## PASSAGE
# Qctp Aloris For 10l



## dlane (Apr 30, 2015)

hi all , I came across this aloris cxa that is too big for my SB heavy 10 ,
hoping to trade it for one that fits my 10l but forgot the model #for the heavy ten
	

		
			
		

		
	



They had some exterior rust on them but they work fine , just not as pretty as new. I'm going to post them in tools classified section
What do I need for the heavy ten
Thanks


----------



## dlane (Apr 30, 2015)

Also what would be a fair asking price to sell outright?.
Thanks
Derrick


----------



## Earl (May 1, 2015)

You want an AXA size for the heavy 10.   I have an aloris (wedge type) on mine and would not give it up for anything.  I have many aloris tool holders and several 10 dollar tool holders from CDCO.  There is no discernable difference between the two brands.   Some folks complain about the set screws on the Chinese tool holders but I have not had any problems with the ones I have. 
 I have a couple of BXA tool posts (12 x 36 lathe)  including a no-name piston type BXA,  a Bostar (CDCO) BXA wedge type and a Phase II (Enco) BXA wedge type on my Grizzly 12 x 36.  None of them compare to the Aloris posts.  Only one of my BXA tool holders fit on the Phase II unit.  I need to open up the other BXA tool holders a bit so I can use them with the Phase II post.  

As for the price of the CXA tool set?   You might want to check Ebay but used Aloris AXA and BXA stuff seems to sell for about 75-85  percent of retail on ebay!   I don't know about the CXA size stuff.  That size does not seem to be as popular with the hobby folks as the smaller ones.

## Records locating words and elements

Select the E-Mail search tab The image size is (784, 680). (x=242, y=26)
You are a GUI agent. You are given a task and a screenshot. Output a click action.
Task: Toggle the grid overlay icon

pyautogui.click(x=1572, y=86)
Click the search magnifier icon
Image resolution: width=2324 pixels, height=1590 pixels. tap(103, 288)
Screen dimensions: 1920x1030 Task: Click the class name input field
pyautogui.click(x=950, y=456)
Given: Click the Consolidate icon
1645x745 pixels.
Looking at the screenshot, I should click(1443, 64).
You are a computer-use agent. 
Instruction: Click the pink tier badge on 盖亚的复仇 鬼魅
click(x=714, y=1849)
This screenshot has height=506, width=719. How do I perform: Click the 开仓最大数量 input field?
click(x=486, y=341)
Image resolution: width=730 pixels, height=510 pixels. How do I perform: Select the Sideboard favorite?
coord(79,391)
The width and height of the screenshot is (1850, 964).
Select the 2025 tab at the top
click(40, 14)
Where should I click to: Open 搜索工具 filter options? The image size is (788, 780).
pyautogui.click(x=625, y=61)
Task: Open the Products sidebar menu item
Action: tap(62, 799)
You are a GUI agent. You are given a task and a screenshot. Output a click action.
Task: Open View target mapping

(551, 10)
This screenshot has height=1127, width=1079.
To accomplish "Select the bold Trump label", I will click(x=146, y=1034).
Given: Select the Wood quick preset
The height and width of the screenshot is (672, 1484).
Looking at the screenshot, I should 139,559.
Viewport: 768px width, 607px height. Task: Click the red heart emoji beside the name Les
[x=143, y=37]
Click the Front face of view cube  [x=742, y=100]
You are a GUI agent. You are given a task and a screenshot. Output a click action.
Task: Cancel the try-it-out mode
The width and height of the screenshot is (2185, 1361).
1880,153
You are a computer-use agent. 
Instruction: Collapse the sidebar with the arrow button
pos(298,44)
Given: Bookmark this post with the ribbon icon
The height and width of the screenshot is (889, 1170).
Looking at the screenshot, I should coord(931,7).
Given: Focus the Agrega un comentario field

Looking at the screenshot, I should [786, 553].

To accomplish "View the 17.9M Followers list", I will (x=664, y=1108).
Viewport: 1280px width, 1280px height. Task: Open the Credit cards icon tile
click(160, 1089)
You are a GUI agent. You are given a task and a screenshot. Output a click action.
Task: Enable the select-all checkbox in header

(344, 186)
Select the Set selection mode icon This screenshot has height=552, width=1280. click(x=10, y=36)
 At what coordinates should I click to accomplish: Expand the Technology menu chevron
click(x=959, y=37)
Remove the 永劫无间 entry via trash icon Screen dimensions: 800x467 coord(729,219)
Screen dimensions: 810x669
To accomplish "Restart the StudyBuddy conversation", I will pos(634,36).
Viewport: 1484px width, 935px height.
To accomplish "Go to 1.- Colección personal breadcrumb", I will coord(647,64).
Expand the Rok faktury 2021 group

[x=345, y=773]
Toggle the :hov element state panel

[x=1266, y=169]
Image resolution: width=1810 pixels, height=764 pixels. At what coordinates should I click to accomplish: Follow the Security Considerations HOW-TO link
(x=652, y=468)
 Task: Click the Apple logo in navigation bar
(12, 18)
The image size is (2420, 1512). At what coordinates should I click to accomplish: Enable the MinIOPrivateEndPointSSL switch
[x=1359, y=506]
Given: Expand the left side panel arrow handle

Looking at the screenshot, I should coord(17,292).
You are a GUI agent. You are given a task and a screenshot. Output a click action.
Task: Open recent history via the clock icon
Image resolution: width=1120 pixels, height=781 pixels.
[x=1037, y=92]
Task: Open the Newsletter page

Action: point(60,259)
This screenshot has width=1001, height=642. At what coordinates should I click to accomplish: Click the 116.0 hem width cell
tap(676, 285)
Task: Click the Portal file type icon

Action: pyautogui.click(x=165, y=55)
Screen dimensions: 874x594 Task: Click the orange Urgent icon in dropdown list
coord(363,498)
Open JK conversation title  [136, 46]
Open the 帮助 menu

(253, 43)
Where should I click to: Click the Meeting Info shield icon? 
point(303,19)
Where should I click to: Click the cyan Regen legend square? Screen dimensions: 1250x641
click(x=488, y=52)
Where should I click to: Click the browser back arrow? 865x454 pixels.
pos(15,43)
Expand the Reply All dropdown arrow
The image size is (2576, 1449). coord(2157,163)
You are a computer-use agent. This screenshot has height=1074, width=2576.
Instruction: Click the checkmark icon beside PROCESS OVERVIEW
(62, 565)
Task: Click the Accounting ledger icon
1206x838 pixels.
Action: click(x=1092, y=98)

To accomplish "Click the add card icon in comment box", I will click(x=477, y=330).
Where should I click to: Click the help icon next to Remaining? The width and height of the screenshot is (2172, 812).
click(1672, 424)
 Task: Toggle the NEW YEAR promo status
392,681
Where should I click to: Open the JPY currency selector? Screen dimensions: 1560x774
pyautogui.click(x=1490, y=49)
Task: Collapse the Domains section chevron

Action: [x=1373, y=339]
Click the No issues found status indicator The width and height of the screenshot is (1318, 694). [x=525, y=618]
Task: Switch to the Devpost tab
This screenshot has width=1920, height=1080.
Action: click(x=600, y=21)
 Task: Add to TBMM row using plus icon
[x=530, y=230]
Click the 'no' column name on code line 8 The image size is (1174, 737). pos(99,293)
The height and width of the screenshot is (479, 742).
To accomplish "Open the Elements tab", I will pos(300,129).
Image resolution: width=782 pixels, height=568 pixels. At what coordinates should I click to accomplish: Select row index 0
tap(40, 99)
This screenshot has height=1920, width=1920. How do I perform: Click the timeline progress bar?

## TASK REQUIREMENTS
a. Answer these from the forum thread about Aloris tool posts:
(i) Which tool post size does Earl say is right for the heavy 10?
(ii) From which seller did Earl get his 10 dollar tool holders?
(iii) According to Earl, roughly what share of retail price does used Aloris AXA and BXA equipment fetch on eBay?
b. Carry on the forum thread about Aloris tool posts, picking up after its final post.

## ANSWERS TO THE EXERCISE
a.
(i) AXA
(ii) CDCO
(iii) About 75 to 85 percent

b.
----------



## spongerich (May 1, 2015)

I'd second the recommendation to go with the AXA size.  I've got the Phase II AXA on my 10K and it's just about right. 
You could probably do OK with a BXA too, but the holders for the AXA seem quite a bit cheaper and they're generally plenty large enough.

If you often use larger cutters, you can always buy an extra holder or two and mill the slot a little wider.


----------



## Splat (May 2, 2015)

Another happy Phase II AXA user here. Works for me.


----------



## dlane (May 26, 2015)

Update , I traded the cxa for a axa with four holders, the axa is in good shape , the cxa had some rust spots on it but worked good. I'm sure the cxa is worth more than the axa but the cxa was given to me as it was a mess and rusty.
Evaporust works wonders but doesn't last long enough.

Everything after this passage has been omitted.